CFTR is a Cl channel protein that functions in the apical me

CFTR is a Cl- channel protein that functions in the apical membrane of epithelial cells. In patients with cystic fibrosis, the transport of Cl- through CFTR is disrupted.

Explain in detail what do you predict may happen to the following once that path is disrupted?

ion conc

osmotic balance

pH

electrical charge

H2O movement (inside and outside an airway epithelial cell)

Solution

Please find the answer below:

IONIC CONCENTRATION: When Cl- channels are disrupted, the net movement of other ions also gets disrupted with time. Since Cl- ion concentration is associated with other ions as well, it will finally lead to disruption of membrane potential. Thus, the overall ionic concentration of various ions will be disrupted across the membrane in advanced stages of CFTR.

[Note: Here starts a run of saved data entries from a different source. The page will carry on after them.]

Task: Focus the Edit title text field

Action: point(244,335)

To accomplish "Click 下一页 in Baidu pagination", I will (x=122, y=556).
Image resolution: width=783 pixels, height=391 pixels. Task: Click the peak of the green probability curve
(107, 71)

OSMOTIC BALANCE: The osmotic balance of the extracellular and intracellular medium is modulated by appropriate ionic concentration across the membrane. Prolonged accumulation of chloride ions in the matrix will finally lead to imbalance in osmotic pressure. Increase in extracellular concentration of Cl- ions will lead to generation of hypertonic medium and hence water will flow from inside the cells to outside the matrix. This will lead to shrinking of cells and impairment of tissues.

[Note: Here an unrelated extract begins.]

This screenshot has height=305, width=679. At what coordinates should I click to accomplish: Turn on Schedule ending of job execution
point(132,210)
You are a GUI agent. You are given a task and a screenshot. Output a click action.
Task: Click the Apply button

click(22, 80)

pH: As the chloride ions will increase in the matrix, the acidity of the matrix will also increase. This is because, as the chloride ions will increase, they will electrostatically attract the H+ ions of the matrix for their neutralization and hence there would be a total increase in acidity of the matrix. This is why, patients with CFTR display an acidic mucin secretion in thier lungs.

Electric charge: As excess of chloride ions are secreted in the matrix, the sodium ion concentration also increases simultaneously in order to neutralize the excess negative charge. This causes generation of huge negative charge on the matrix of the lung epithelium.

Water movement: As the ionic concentration and osmotic pressure increases on the outer side, the matrix becomes more hypertonic in nature. This causes withdrawl of fluids and water from the cells/tissues causing shrinking of the epithelial cells. This causes deterioration of pulmonary vascular architecture and impairs gaseous exchange.